━━ MATERIAL FOR THIS EXERCISE ━━
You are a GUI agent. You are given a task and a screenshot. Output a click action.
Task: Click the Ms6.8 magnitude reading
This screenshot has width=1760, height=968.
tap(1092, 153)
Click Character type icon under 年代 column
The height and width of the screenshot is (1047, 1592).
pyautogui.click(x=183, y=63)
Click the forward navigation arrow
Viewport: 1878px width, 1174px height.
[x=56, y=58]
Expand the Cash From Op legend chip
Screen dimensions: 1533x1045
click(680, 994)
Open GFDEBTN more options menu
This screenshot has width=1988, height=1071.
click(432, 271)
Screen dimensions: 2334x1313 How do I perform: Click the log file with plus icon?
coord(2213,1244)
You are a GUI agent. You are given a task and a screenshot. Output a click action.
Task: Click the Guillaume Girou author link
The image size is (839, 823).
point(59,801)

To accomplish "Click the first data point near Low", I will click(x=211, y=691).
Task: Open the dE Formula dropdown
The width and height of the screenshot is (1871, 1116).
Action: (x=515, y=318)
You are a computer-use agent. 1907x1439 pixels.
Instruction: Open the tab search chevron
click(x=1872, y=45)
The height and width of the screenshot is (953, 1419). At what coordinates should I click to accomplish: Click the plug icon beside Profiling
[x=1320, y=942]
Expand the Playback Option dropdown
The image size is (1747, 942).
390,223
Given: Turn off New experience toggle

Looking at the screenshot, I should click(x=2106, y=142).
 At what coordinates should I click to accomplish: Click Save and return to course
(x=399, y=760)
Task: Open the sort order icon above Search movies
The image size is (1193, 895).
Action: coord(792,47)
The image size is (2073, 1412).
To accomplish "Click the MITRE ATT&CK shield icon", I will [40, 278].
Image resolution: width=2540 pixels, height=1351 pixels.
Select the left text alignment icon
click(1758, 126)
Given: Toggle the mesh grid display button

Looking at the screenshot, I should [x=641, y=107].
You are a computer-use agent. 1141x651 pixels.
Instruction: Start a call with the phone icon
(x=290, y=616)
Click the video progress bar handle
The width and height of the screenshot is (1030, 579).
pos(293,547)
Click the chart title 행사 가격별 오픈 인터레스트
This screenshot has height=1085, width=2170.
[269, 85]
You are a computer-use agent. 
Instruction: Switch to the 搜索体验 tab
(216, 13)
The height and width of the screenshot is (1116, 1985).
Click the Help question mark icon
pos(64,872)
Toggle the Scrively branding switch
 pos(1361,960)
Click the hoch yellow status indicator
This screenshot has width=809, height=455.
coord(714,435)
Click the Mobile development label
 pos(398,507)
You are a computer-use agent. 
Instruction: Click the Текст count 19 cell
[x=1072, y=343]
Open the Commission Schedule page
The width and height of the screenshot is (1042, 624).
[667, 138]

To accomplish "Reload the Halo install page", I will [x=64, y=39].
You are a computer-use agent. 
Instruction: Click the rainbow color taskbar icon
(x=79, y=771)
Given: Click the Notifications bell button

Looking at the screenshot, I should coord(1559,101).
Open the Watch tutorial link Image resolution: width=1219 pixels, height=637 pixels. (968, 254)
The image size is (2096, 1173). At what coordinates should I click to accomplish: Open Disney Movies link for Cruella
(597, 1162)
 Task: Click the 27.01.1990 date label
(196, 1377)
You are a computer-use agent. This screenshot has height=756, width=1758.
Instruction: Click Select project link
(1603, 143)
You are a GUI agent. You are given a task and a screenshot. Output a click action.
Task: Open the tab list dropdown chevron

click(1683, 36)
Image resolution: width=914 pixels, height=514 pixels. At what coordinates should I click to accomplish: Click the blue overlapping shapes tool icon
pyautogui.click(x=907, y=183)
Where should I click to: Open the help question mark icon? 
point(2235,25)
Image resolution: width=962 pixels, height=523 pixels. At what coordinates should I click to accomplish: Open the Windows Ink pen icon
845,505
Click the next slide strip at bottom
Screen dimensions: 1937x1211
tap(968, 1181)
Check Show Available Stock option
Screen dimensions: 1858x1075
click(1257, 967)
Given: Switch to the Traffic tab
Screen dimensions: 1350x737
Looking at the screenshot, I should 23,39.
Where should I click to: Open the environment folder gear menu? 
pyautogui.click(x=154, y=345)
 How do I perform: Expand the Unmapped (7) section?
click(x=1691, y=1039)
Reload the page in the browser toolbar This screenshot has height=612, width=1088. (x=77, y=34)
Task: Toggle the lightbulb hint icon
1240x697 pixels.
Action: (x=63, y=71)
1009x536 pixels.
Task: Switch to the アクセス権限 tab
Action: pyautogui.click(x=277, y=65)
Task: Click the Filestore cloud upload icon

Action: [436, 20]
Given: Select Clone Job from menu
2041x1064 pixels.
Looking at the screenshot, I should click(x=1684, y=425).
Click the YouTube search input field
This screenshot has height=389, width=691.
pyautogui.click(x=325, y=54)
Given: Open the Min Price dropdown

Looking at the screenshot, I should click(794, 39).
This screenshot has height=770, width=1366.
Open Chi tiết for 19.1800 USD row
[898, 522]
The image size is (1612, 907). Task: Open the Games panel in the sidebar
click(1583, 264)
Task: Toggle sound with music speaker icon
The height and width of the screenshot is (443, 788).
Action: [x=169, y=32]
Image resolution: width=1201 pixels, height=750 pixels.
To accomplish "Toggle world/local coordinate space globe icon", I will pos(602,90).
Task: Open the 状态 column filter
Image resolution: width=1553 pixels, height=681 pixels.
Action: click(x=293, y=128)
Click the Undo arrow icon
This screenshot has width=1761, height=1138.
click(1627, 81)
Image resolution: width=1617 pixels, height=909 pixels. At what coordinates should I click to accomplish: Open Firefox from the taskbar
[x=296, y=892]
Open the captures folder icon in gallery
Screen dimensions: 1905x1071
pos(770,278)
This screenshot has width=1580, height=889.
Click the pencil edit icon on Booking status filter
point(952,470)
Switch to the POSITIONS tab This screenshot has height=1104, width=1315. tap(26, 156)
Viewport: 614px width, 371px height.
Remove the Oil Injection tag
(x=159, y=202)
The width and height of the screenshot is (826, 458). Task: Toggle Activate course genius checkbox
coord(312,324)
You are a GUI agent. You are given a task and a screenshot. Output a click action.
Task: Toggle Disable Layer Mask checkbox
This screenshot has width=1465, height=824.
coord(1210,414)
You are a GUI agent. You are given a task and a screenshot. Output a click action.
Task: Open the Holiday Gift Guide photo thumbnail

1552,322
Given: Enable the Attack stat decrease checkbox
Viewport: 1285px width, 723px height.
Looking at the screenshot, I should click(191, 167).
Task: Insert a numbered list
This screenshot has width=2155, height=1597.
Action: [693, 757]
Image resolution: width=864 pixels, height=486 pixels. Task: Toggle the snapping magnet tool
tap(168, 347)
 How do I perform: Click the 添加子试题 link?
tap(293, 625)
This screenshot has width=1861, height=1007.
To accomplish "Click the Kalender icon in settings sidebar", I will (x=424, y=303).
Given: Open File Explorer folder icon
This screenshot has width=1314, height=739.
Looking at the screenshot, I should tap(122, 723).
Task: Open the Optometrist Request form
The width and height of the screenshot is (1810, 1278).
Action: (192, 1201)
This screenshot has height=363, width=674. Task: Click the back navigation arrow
━━━
▸ HOW TO COMPLETE THIS TASK: Copy the entries above exactly, so that each line matches the original.

▸ RESPONSE:
You are a GUI agent. You are given a task and a screenshot. Output a click action.
Task: Click the Ms6.8 magnitude reading
This screenshot has width=1760, height=968.
tap(1092, 153)
Click Character type icon under 年代 column
The height and width of the screenshot is (1047, 1592).
pyautogui.click(x=183, y=63)
Click the forward navigation arrow
Viewport: 1878px width, 1174px height.
[x=56, y=58]
Expand the Cash From Op legend chip
Screen dimensions: 1533x1045
click(680, 994)
Open GFDEBTN more options menu
This screenshot has width=1988, height=1071.
click(432, 271)
Screen dimensions: 2334x1313 How do I perform: Click the log file with plus icon?
coord(2213,1244)
You are a GUI agent. You are given a task and a screenshot. Output a click action.
Task: Click the Guillaume Girou author link
The image size is (839, 823).
point(59,801)

To accomplish "Click the first data point near Low", I will click(x=211, y=691).
Task: Open the dE Formula dropdown
The width and height of the screenshot is (1871, 1116).
Action: (x=515, y=318)
You are a computer-use agent. 1907x1439 pixels.
Instruction: Open the tab search chevron
click(x=1872, y=45)
The height and width of the screenshot is (953, 1419). At what coordinates should I click to accomplish: Click the plug icon beside Profiling
[x=1320, y=942]
Expand the Playback Option dropdown
The image size is (1747, 942).
390,223
Given: Turn off New experience toggle

Looking at the screenshot, I should click(x=2106, y=142).
 At what coordinates should I click to accomplish: Click Save and return to course
(x=399, y=760)
Task: Open the sort order icon above Search movies
The image size is (1193, 895).
Action: coord(792,47)
The image size is (2073, 1412).
To accomplish "Click the MITRE ATT&CK shield icon", I will [40, 278].
Image resolution: width=2540 pixels, height=1351 pixels.
Select the left text alignment icon
click(1758, 126)
Given: Toggle the mesh grid display button

Looking at the screenshot, I should [x=641, y=107].
You are a computer-use agent. 1141x651 pixels.
Instruction: Start a call with the phone icon
(x=290, y=616)
Click the video progress bar handle
The width and height of the screenshot is (1030, 579).
pos(293,547)
Click the chart title 행사 가격별 오픈 인터레스트
This screenshot has height=1085, width=2170.
[269, 85]
You are a computer-use agent. 
Instruction: Switch to the 搜索体验 tab
(216, 13)
The height and width of the screenshot is (1116, 1985).
Click the Help question mark icon
pos(64,872)
Toggle the Scrively branding switch
 pos(1361,960)
Click the hoch yellow status indicator
This screenshot has width=809, height=455.
coord(714,435)
Click the Mobile development label
 pos(398,507)
You are a computer-use agent. 
Instruction: Click the Текст count 19 cell
[x=1072, y=343]
Open the Commission Schedule page
The width and height of the screenshot is (1042, 624).
[667, 138]

To accomplish "Reload the Halo install page", I will [x=64, y=39].
You are a computer-use agent. 
Instruction: Click the rainbow color taskbar icon
(x=79, y=771)
Given: Click the Notifications bell button

Looking at the screenshot, I should coord(1559,101).
Open the Watch tutorial link Image resolution: width=1219 pixels, height=637 pixels. (968, 254)
The image size is (2096, 1173). At what coordinates should I click to accomplish: Open Disney Movies link for Cruella
(597, 1162)
 Task: Click the 27.01.1990 date label
(196, 1377)
You are a computer-use agent. This screenshot has height=756, width=1758.
Instruction: Click Select project link
(1603, 143)
You are a GUI agent. You are given a task and a screenshot. Output a click action.
Task: Open the tab list dropdown chevron

click(1683, 36)
Image resolution: width=914 pixels, height=514 pixels. At what coordinates should I click to accomplish: Click the blue overlapping shapes tool icon
pyautogui.click(x=907, y=183)
Where should I click to: Open the help question mark icon? 
point(2235,25)
Image resolution: width=962 pixels, height=523 pixels. At what coordinates should I click to accomplish: Open the Windows Ink pen icon
845,505
Click the next slide strip at bottom
Screen dimensions: 1937x1211
tap(968, 1181)
Check Show Available Stock option
Screen dimensions: 1858x1075
click(1257, 967)
Given: Switch to the Traffic tab
Screen dimensions: 1350x737
Looking at the screenshot, I should 23,39.
Where should I click to: Open the environment folder gear menu? 
pyautogui.click(x=154, y=345)
 How do I perform: Expand the Unmapped (7) section?
click(x=1691, y=1039)
Reload the page in the browser toolbar This screenshot has height=612, width=1088. (x=77, y=34)
Task: Toggle the lightbulb hint icon
1240x697 pixels.
Action: (x=63, y=71)
1009x536 pixels.
Task: Switch to the アクセス権限 tab
Action: pyautogui.click(x=277, y=65)
Task: Click the Filestore cloud upload icon

Action: [436, 20]
Given: Select Clone Job from menu
2041x1064 pixels.
Looking at the screenshot, I should click(x=1684, y=425).
Click the YouTube search input field
This screenshot has height=389, width=691.
pyautogui.click(x=325, y=54)
Given: Open the Min Price dropdown

Looking at the screenshot, I should click(794, 39).
This screenshot has height=770, width=1366.
Open Chi tiết for 19.1800 USD row
[898, 522]
The image size is (1612, 907). Task: Open the Games panel in the sidebar
click(1583, 264)
Task: Toggle sound with music speaker icon
The height and width of the screenshot is (443, 788).
Action: [x=169, y=32]
Image resolution: width=1201 pixels, height=750 pixels.
To accomplish "Toggle world/local coordinate space globe icon", I will pos(602,90).
Task: Open the 状态 column filter
Image resolution: width=1553 pixels, height=681 pixels.
Action: click(x=293, y=128)
Click the Undo arrow icon
This screenshot has width=1761, height=1138.
click(1627, 81)
Image resolution: width=1617 pixels, height=909 pixels. At what coordinates should I click to accomplish: Open Firefox from the taskbar
[x=296, y=892]
Open the captures folder icon in gallery
Screen dimensions: 1905x1071
pos(770,278)
This screenshot has width=1580, height=889.
Click the pencil edit icon on Booking status filter
point(952,470)
Switch to the POSITIONS tab This screenshot has height=1104, width=1315. tap(26, 156)
Viewport: 614px width, 371px height.
Remove the Oil Injection tag
(x=159, y=202)
The width and height of the screenshot is (826, 458). Task: Toggle Activate course genius checkbox
coord(312,324)
You are a GUI agent. You are given a task and a screenshot. Output a click action.
Task: Toggle Disable Layer Mask checkbox
This screenshot has width=1465, height=824.
coord(1210,414)
You are a GUI agent. You are given a task and a screenshot. Output a click action.
Task: Open the Holiday Gift Guide photo thumbnail

1552,322
Given: Enable the Attack stat decrease checkbox
Viewport: 1285px width, 723px height.
Looking at the screenshot, I should click(191, 167).
Task: Insert a numbered list
This screenshot has width=2155, height=1597.
Action: [693, 757]
Image resolution: width=864 pixels, height=486 pixels. Task: Toggle the snapping magnet tool
tap(168, 347)
 How do I perform: Click the 添加子试题 link?
tap(293, 625)
This screenshot has width=1861, height=1007.
To accomplish "Click the Kalender icon in settings sidebar", I will (x=424, y=303).
Given: Open File Explorer folder icon
This screenshot has width=1314, height=739.
Looking at the screenshot, I should tap(122, 723).
Task: Open the Optometrist Request form
The width and height of the screenshot is (1810, 1278).
Action: (192, 1201)
This screenshot has height=363, width=674. Task: Click the back navigation arrow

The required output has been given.